Portora Royal School in Enniskillen, Northern Ireland, has had more than its share of famous alumni. Pupils who passed through the gates went on to accomplish great feats in football, cricket, athletics and the arts. Playwrights Oscar Wilde and Samuel Beckett honed their storytelling skills here – but it’s the tale of a 10-year-old girl which is of interest to the rugby world.

emily valentine portrait

“I loved rugby football, but seldom got a chance to do more than kick a place-kick or a drop-kick, but I could run in spite of petticoats and thick undergarments. I could run. My great ambition was to play in a real rugby game and score a try.” Extract from Emily Valentine’s journal.

Emily’s father was assistant headmaster at Portora Royal in 1887, when she made her rugby debut. A more recently-retired deputy head, Robert Northridge, picks up the story.
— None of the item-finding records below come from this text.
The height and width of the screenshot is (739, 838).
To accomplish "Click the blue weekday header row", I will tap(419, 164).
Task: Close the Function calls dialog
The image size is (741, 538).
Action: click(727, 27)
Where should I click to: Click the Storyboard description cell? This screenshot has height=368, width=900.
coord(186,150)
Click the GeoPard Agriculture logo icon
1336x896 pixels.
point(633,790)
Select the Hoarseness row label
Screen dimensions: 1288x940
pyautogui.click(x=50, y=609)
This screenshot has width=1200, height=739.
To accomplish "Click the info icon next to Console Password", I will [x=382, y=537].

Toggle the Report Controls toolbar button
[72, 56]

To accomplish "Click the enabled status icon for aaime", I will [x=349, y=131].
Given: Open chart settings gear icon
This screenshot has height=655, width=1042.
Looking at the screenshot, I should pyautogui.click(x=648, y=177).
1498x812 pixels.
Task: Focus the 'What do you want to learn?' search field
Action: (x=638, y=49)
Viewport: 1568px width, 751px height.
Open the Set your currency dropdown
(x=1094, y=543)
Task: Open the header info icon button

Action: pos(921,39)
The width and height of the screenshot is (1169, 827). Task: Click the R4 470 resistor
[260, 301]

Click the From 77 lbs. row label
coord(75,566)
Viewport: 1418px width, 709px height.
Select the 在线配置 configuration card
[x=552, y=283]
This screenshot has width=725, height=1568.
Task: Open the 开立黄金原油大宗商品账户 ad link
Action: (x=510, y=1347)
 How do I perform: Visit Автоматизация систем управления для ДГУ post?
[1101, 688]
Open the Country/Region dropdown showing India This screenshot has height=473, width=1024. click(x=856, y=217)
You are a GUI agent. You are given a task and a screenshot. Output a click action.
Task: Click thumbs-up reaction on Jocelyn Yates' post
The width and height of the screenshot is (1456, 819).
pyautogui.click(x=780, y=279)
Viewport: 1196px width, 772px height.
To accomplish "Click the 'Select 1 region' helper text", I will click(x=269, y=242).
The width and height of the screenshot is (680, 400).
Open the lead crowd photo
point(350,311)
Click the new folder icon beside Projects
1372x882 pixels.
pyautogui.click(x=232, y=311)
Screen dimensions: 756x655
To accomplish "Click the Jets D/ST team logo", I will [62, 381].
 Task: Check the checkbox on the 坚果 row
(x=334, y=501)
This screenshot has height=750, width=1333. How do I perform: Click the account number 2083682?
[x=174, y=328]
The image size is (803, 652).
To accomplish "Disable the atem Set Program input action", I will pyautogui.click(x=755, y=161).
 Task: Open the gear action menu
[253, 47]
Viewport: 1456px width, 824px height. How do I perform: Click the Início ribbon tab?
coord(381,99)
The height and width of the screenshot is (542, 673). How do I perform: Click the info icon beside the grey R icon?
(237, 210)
“Her brothers were playing rugby and they were a man short – a woman short – they were somebody short,” he tells CNN’s World Rugby show.

“So Emily was standing, luckily suitably attired in suitable footwear, at the side of the field and they beckoned her on and said, ‘Come on Emily, please join us in this game.’ She leaped at the chance to play because it was something that she’d longed to do for a very long time.”

Catherine Galwey with a childhood portrait of her grandmother.

“At last my chance came. I got the ball – I can still feel the damp leather and the smell of it, and see the tag of lacing at the opening. I grasped it and ran dodging, darting, but I was so keen to score that try that I did not pass it, perhaps when I should.” Extract from Emily Valentine’s journal.

Northridge continues: “Her parents certainly didn’t find out until much later because she tells the story of them having tea later that evening and one of the boys saying ‘We won today, mother.’

“And the mother said, ‘I hope you all played well’ – and one of the brothers kicked Emily under the table to make sure she didn’t say anything to tell them that she had scored the winning try.”

“I still raced on, I could see the boy coming towards me; I dodged, yes I could and breathless, with my heart thumping, my knees shaking a bit, I ran. Yes, I had done it; one last spurt and I touched down, right on the line. I had scored my try.” Extract from Emily Valentine’s journal.

Northridge concludes: “It was obviously one of the major moments of her life because 50 years later she could recall every detail of diving for the line and jumping up and throwing her arms in the air.”

Valentine’s granddaughter Catherine Galwey lives in the English city of Norwich. She remembers her grandmother documenting her life story.

“She was in a nursing home in London and she didn’t have much to do, so she thought she would write a biography – a memoir for us all,” Galwey tells CNN.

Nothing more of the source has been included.